イエスが成人されたとき、ヨセフはどこにいたのですか?



 

質問: イエスが成人されたとき、ヨセフはどこにいたのですか?

答え:
聖書でヨセフが最後に出てくるのは、イエスが12歳の時です。エルサレムへの旅の帰りに、イエスは 両親と離れてしまいました。両親は結局エルサレムの神殿で教師たちと話しておられるイエスを見つけます。皮肉にも、イエスが自分は天の父のわざをしなければならないと宣言されたときが地上の父のことが何も記録されなくなった時でした。(ルカ2:41-50)

それ以後ヨセフのことが二度と出てこないので、学者たちのほとんどがイエスが公の宣教を始められる前にヨセフは亡くなったと推定します。カナの結婚式になるころは(ヨハネ2章)ヨセフは目立つほど欠席しています。私たちはマリヤがそこに居るのを見ますが、ヨセフのことはどこにも書いてありません。 イエスが30歳まで家におられた理由のひとつは、多分家族の面倒を見る責任があったからでしょう。

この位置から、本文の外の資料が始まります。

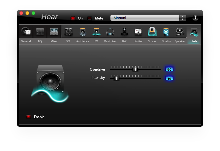Select the Fidelity icon
220x151 pixels.
pos(166,32)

ヨセフがイエスが成人されたころにはもう亡くなっていたのだろうという理論に、さらに真実性を与えるのは、イエスが十字架上で、母マリヤの世話を使徒ヨハネにゆだねられた事実(ヨハネ19:26-27)です。十字架刑のころにはヨセフは死んでいたのでしょう。それでなければ、イエスは母をヨハネにゆだねることはされなかったでしょう。もしヨセフがまだ生きていたら、イエスは「今からヨハネにあなたを委ねます、」とは言われなかったでしょう。 ヨセフは、 「ちょっと、待ってください。マリヤの面倒を見るのは、私の責任です。」と言ったことでしょう。 肉親以外の人に面倒を見てもらうのが正当なのは、未亡人だけでした。

ある人たちはたぶんヨセフはイエスの公の宣教の開始の後に亡くなったのだろうと考えます。しかし、それはあり得ないでしょう。なぜなら、もしヨセフがキリストの三年間の宣教の間に亡くなったのなら、それは重大な出来事だったでしょう。イエスは疑いなく、弟子たちと共に、その葬式に参列されたはずだし、少なく福音書の著者のひとりがそのことを記録したでしょう。私たちは、確かではないのですが、ヨセフはイエスが地上で宣教を開始される前に亡くなったというのが妥当でしょう。